The Stuttering Foundation defines stuttering, also referred to as stammering, as “a communication disorder in which the flow of speech is broken by repetitions (li-li-like this), prolongations (lllllike this), or abnormal stoppages (no sound) of sounds and syllables. There may also be unusual facial and body movements associated with the effort to speak.”

Presentations can be a pressure cooker

As an experience designer working in client services, stuttering adds another layer of anxiety to high-pressure situations—a simple design presentation can be paralyzing. Coping tactics such as avoiding troublesome words are not practical when you need to communicate complex concepts and details of a user experience. You need to be very clear and precise in order for the client to buy into the structure of the site, the information architecture, and the proposed interactions.

This can be daunting for anyone. For someone who stutters, it can seem impossible. My palms get sweaty, I get flustered, and I stumble and rush through the presentation, craving that finish line like a marathon runner. Unfortunately, a lot of the meaning behind what I’m trying to convey slips my mind as I focus on simply completing the presentation so I can be done with speaking.

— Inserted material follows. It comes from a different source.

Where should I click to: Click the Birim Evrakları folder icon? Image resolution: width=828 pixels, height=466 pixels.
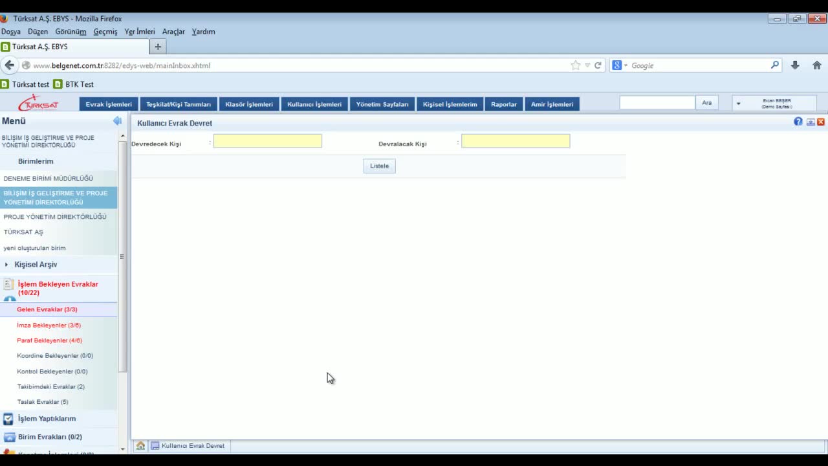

I’ve created my own rituals to deal with this necessary part of my job. I create thoughtful bullet points outlining what I want to say ahead of time and remind myself to speak slowly and take breaths. But it takes only one word that my brain will not allow me to say, or one interruption I didn’t intend, to throw all of that preparation out of the window.

As a stutterer, when I am interrupted and taken out of my cadence, it’s really hard for me to get back into it, especially when I am anxious, with added pressure about doing a good job and impressing an important client. It’s difficult to convey complicated ideas and interactions on a website when you’re struggling to simply say the word “feature.”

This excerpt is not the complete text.